Reproduce precisely the lines between the start of the data below and the line with "浙ICP备05012117号 (197, 1543)", both included.

Record extracts:

Start of Block

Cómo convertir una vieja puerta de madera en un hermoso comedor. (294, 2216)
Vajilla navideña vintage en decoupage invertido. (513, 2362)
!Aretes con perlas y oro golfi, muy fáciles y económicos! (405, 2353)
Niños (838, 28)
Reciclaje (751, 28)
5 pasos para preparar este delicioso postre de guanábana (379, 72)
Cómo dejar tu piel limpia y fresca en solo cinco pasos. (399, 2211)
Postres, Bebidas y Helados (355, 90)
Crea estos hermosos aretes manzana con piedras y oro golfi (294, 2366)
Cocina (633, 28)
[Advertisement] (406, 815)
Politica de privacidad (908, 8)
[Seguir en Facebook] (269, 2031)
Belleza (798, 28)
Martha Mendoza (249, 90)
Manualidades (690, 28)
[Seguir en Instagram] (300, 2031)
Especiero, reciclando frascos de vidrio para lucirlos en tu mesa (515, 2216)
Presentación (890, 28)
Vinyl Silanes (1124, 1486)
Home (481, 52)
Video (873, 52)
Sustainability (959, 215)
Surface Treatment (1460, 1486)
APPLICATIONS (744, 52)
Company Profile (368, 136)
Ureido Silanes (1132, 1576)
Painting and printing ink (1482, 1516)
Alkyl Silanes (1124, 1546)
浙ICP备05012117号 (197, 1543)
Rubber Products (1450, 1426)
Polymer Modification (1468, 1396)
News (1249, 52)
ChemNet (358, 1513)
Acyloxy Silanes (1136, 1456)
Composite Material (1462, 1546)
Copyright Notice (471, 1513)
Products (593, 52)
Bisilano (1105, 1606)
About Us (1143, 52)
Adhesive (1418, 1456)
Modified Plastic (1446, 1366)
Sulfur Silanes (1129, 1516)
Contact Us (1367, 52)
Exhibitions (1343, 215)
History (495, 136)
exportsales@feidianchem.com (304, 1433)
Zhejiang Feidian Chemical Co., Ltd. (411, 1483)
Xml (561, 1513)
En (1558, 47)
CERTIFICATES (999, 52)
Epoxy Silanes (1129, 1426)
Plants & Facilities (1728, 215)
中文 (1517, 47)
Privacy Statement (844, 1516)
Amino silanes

End of Block

Response to the exercise:
Cómo convertir una vieja puerta de madera en un hermoso comedor. (294, 2216)
Vajilla navideña vintage en decoupage invertido. (513, 2362)
!Aretes con perlas y oro golfi, muy fáciles y económicos! (405, 2353)
Niños (838, 28)
Reciclaje (751, 28)
5 pasos para preparar este delicioso postre de guanábana (379, 72)
Cómo dejar tu piel limpia y fresca en solo cinco pasos. (399, 2211)
Postres, Bebidas y Helados (355, 90)
Crea estos hermosos aretes manzana con piedras y oro golfi (294, 2366)
Cocina (633, 28)
[Advertisement] (406, 815)
Politica de privacidad (908, 8)
[Seguir en Facebook] (269, 2031)
Belleza (798, 28)
Martha Mendoza (249, 90)
Manualidades (690, 28)
[Seguir en Instagram] (300, 2031)
Especiero, reciclando frascos de vidrio para lucirlos en tu mesa (515, 2216)
Presentación (890, 28)
Vinyl Silanes (1124, 1486)
Home (481, 52)
Video (873, 52)
Sustainability (959, 215)
Surface Treatment (1460, 1486)
APPLICATIONS (744, 52)
Company Profile (368, 136)
Ureido Silanes (1132, 1576)
Painting and printing ink (1482, 1516)
Alkyl Silanes (1124, 1546)
浙ICP备05012117号 (197, 1543)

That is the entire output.